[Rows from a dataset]

▽

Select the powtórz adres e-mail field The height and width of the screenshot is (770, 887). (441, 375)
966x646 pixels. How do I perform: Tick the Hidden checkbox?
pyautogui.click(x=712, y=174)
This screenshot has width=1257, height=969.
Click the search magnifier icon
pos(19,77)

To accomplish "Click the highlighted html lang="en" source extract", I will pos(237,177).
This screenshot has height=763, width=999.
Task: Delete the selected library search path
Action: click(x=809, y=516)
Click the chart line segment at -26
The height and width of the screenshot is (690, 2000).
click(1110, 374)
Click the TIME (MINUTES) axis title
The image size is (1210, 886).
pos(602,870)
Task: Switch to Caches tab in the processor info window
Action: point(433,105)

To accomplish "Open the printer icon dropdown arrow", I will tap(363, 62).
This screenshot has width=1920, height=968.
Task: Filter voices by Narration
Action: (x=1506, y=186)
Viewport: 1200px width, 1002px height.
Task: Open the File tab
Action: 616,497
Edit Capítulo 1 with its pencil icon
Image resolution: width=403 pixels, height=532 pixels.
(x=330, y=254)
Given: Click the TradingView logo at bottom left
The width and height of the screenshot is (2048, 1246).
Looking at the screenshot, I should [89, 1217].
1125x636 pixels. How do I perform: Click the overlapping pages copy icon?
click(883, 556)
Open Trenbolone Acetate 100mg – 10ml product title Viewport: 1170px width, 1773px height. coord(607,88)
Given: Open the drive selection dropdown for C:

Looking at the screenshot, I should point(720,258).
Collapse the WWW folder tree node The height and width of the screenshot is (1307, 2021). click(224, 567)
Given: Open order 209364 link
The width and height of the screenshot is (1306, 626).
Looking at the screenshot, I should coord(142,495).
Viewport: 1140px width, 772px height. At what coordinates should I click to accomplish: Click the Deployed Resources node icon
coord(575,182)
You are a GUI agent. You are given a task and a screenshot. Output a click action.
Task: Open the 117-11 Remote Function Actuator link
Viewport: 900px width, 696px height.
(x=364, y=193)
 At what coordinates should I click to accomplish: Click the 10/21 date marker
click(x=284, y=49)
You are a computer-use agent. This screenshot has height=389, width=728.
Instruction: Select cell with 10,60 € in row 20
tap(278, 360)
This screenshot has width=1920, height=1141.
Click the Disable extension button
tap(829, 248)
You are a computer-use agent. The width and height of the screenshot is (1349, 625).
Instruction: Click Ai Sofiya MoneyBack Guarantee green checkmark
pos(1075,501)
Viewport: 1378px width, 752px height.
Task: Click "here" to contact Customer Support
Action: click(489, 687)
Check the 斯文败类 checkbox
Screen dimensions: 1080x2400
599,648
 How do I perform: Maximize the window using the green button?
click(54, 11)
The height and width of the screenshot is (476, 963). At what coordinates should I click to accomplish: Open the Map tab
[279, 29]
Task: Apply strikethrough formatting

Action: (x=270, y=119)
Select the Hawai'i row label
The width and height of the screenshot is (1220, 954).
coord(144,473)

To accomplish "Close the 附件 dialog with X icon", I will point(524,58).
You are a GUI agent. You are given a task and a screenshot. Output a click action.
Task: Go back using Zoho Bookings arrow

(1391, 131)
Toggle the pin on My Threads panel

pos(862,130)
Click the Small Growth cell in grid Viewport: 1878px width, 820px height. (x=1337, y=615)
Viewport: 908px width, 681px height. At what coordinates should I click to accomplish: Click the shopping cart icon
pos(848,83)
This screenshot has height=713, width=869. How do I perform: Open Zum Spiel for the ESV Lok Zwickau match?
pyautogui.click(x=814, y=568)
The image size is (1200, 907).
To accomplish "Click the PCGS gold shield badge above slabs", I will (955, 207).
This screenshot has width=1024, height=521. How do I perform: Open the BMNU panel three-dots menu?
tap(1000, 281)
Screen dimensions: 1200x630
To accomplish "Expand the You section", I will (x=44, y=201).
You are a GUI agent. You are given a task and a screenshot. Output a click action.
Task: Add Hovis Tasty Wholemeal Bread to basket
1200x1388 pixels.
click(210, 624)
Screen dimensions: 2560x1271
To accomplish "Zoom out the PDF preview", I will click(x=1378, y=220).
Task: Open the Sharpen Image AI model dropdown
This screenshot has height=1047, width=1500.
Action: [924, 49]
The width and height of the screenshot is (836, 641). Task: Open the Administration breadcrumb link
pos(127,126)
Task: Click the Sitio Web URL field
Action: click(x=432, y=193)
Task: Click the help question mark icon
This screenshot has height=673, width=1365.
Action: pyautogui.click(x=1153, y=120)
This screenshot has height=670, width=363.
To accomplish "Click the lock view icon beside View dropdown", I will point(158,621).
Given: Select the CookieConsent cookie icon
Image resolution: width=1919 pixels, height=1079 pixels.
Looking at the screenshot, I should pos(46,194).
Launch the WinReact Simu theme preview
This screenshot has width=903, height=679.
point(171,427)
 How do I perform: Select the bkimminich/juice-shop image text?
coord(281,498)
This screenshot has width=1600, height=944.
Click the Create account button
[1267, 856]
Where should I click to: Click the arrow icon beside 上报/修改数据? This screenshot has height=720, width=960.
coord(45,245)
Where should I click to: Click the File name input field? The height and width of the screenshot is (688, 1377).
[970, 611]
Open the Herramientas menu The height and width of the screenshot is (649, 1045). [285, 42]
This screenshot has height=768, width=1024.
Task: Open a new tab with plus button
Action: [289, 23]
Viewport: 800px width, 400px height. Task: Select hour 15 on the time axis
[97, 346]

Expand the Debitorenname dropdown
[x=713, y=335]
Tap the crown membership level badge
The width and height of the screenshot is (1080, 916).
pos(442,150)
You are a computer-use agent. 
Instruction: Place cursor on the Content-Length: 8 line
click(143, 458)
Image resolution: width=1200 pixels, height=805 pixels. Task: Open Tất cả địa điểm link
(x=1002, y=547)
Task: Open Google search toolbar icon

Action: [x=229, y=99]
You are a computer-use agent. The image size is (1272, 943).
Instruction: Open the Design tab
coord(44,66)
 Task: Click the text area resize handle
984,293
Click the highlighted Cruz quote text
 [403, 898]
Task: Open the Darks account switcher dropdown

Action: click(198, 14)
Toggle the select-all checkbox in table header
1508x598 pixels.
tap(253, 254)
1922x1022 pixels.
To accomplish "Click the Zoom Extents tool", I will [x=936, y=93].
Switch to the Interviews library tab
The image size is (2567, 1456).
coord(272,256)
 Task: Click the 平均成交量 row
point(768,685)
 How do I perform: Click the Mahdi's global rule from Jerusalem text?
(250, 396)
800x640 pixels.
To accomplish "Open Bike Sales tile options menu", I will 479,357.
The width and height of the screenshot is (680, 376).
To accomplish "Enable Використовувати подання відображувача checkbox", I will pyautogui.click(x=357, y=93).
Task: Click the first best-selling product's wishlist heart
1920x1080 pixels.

△

What the task asks: How many lines of the entries above contain the word "Where"? Reply with the number alone.

Worked solution: 2